The main object of the present invention is to provide a composite material comprising is of a polyamide material and a fluoropolymer material.
Another object of the present invention is to provide a composite material that has high glow wire ignition temperature, low coefficient of friction (COF) as well as sustains the high heat generated due to spark in the electrical circuit.
Yet another object of the present invention is to provide a composite material that is employed especially in areas that involves moving parts for several industries including chemical industry wherein low COF, better chemical resistance and high stiffness is required.
Still another object of the present invention is to provide a method for preparation of a composite material by compounding extrusion or injection moulding processes.
Yet another object of the present invention is to provide a method for preparation of a composite material that has low cycle time in injection moulding process and provides custom made colours.
In an embodiment, the present invention provides a composite material comprising of a desired amount of composite material comprising of desired amount of a polyamide and/or a fluoropolymer, glass fibers, an antioxidant, an additive and a pigment.
The polyamide material is selected from a group containing PA66, Nylon 66, Poly(hexamethylene adipamide),Poly(N,N′-hexamethyleneadipinediamide), Maranyl, Ultramid, Zytel, Akromid, Durethan, Frianyl, Vydyne. The fluoropolymer material is selected form a group containing polytetrafluoroethylene (PTFE), Inolub, Teflon, Fluon, Hostaflon, and Polyflon. Antioxidants, additives and pigments present in the composition are selected from a group containing phenolic antioxidant including Irganox 1098, phosphite antioxidant including Irgafos 168, lubricant is fatty bisamide wax (Finawax C) and zinc sulphide (Sachtolith HDS) as white pigment. The composite material thus formed sustains high heat absorption capacity and has high glow wire ignition temperature and tensile strength. The composite material has low coefficient of friction.
In another preferred embodiment, the present invention provides a method for preparation of composite material comprising of a polyamide material and/or a fluoropolymer material by compounding extrusion.
In another preferred embodiment, the present invention provides a method for preparation of composite material comprising of a polyamide material and/or a fluoropolymer material by injection moulding processes.
The object of the invention may be understood in more details and more particularly description of the invention briefly summarized above by reference to certain embodiments thereof which are illustrated in the appended drawings, which drawings form a part of this specification. It is to be noted, that the appended drawings illustrate preferred embodiments of the invention and are therefore not to be considered limiting of its scope, for the invention may admit to other equally effective equivalent embodiments.
The present invention will now be described more fully hereinafter. This invention may, however, be embodied in many different forms and should not be construed as being limited to the embodiment set forth herein. Rather, the embodiment is provided so that this disclosure will be thorough, and will fully convey the scope of the invention to those skilled in the art.

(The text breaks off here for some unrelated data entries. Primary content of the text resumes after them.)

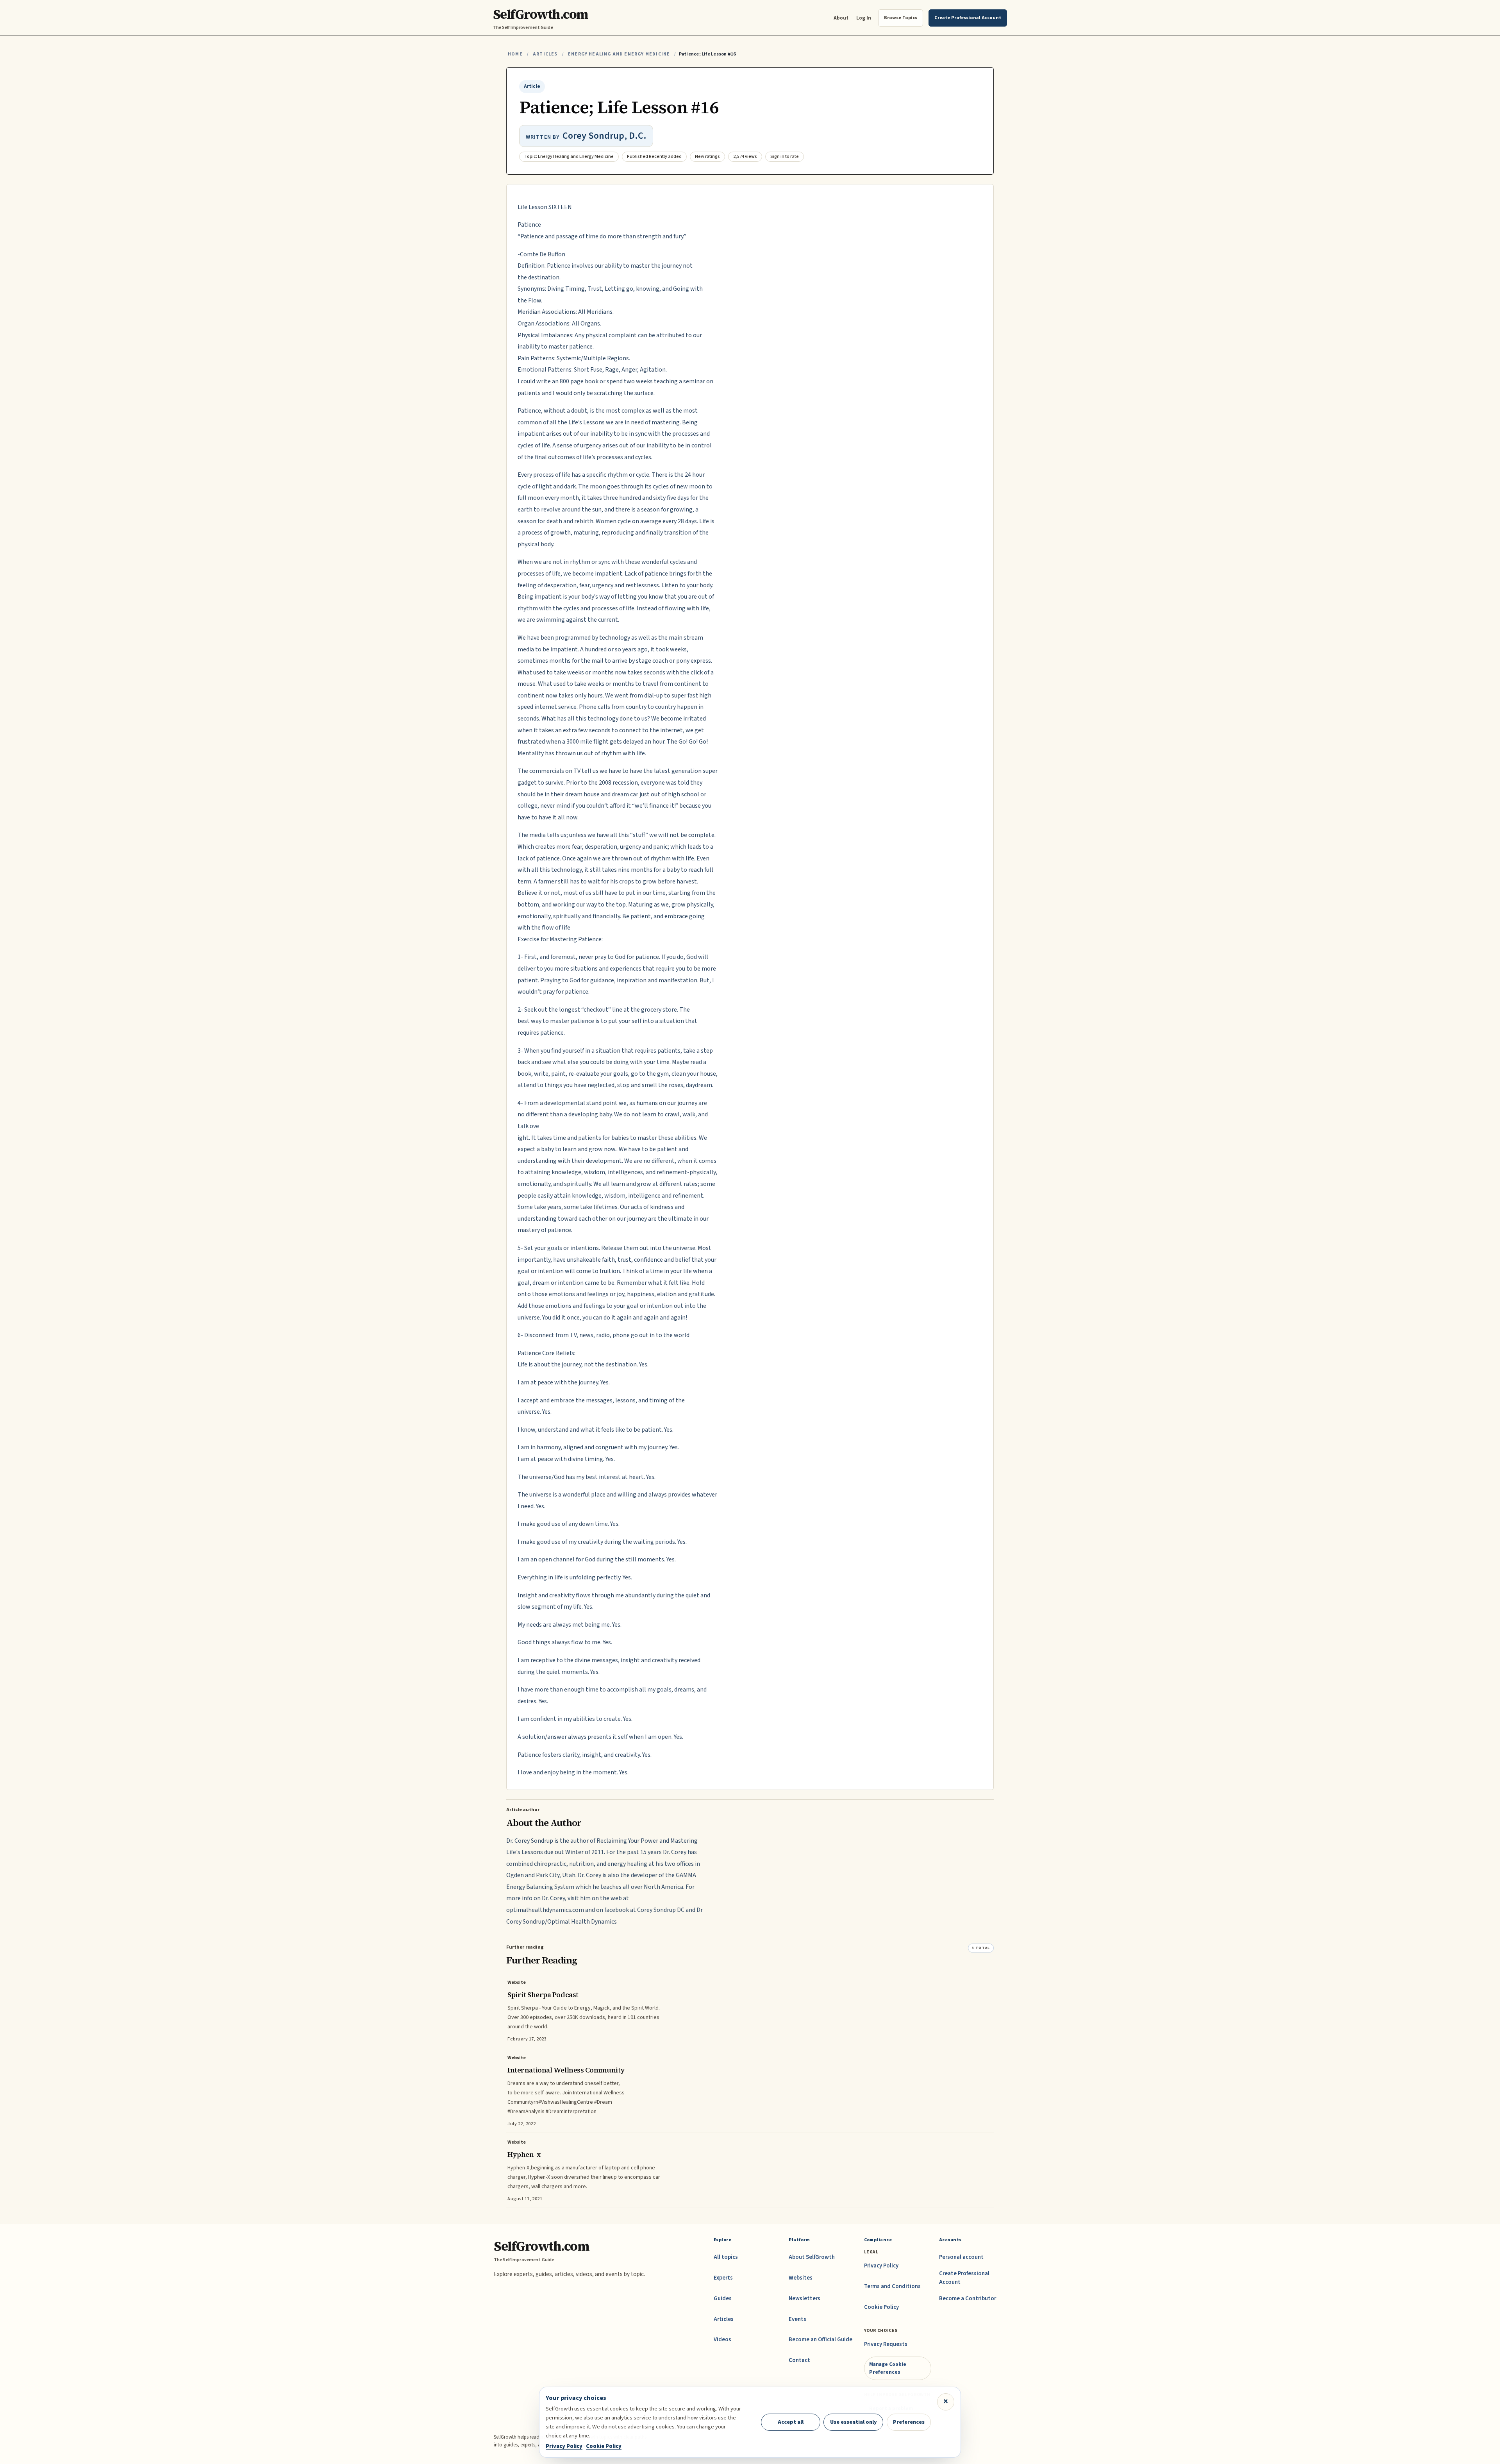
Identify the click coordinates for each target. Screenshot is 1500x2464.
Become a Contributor (967, 2298)
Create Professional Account (964, 2277)
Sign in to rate (784, 156)
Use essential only (853, 2422)
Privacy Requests (885, 2344)
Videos (722, 2339)
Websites (800, 2278)
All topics (726, 2257)
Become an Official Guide (820, 2339)
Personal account (961, 2257)
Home (515, 54)
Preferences (909, 2422)
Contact (799, 2360)
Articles (545, 54)
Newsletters (804, 2298)
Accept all (791, 2422)
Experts (723, 2278)
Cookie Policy (881, 2307)
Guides (723, 2298)
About (841, 17)
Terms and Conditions (892, 2286)
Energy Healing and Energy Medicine (619, 54)
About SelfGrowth (812, 2257)
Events (797, 2319)
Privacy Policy (881, 2266)
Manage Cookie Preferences (887, 2368)
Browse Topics (900, 17)
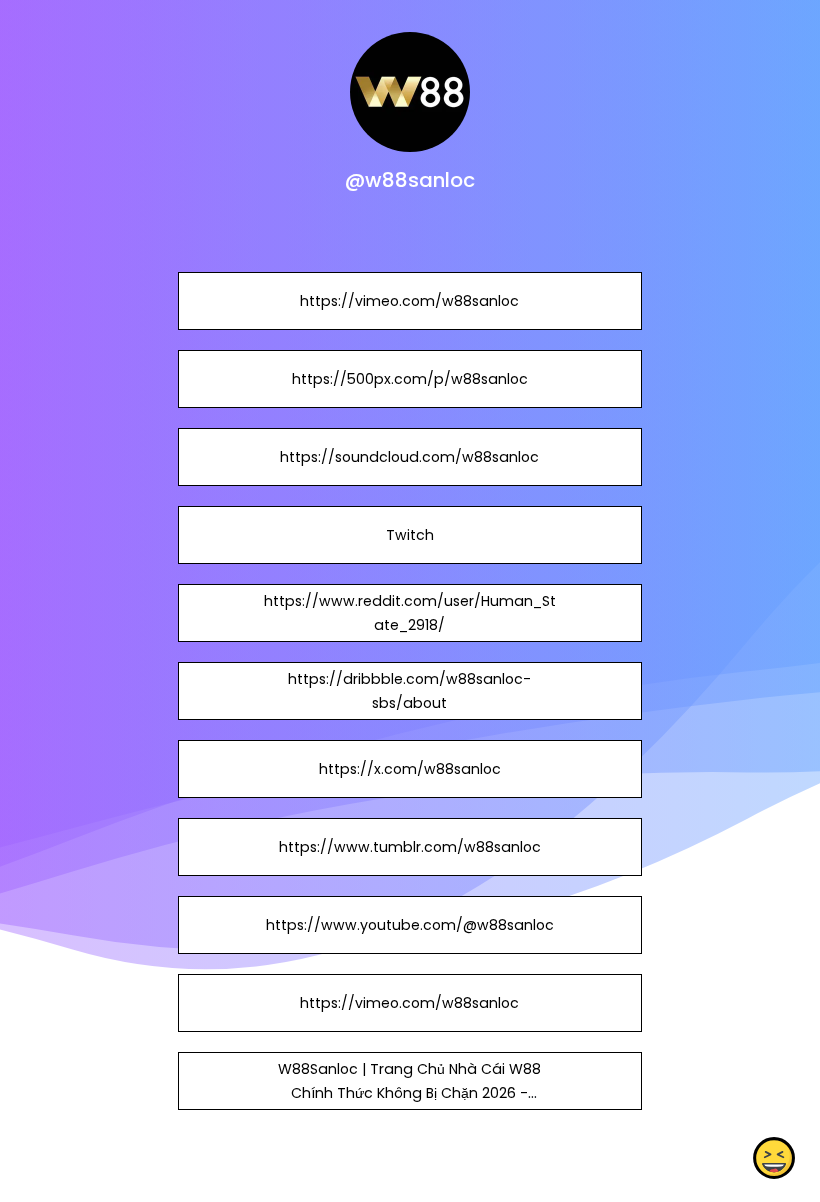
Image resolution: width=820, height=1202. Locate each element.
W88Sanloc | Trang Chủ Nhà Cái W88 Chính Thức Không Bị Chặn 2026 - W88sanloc (409, 1093)
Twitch (410, 535)
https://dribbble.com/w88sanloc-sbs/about (409, 691)
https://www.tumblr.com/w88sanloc (410, 847)
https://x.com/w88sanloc (410, 769)
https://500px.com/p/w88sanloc (410, 379)
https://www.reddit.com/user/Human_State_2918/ (410, 613)
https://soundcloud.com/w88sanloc (409, 457)
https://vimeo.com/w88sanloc (409, 301)
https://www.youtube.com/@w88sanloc (410, 925)
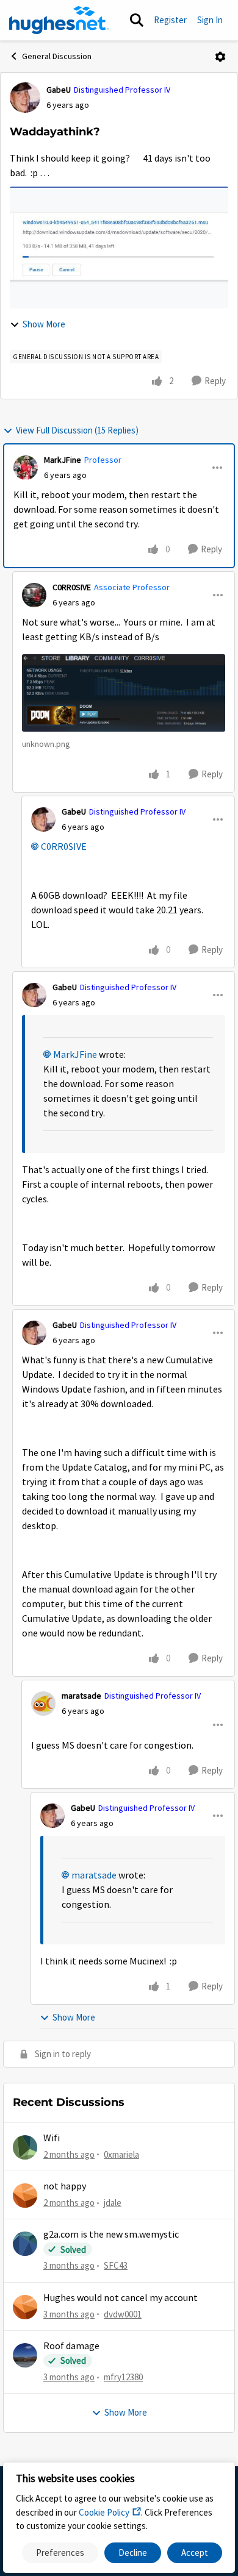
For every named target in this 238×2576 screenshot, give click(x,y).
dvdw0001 (123, 2314)
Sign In (210, 20)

Engineering plastics are a group of plastics that are mostly used in industries due to their enhanced thermal and mechanical properties when compared to widely used commodity plastics such as PVC, polystyrene, polypropylene and polyethylene. Engineering plastics generally refer to the thermoplastic materials rather than thermosetting ones. The most common examples of engineering plastics include polyamides (PA, nylons), is polycarbonates (PC), and poly (methyl methacrylate) (PMMA). Presently, the most-consumed engineering plastic is acrylonitrile butadiene styrene (ABS) which is very well used in car bumpers, dashboard trim and Lego bricks.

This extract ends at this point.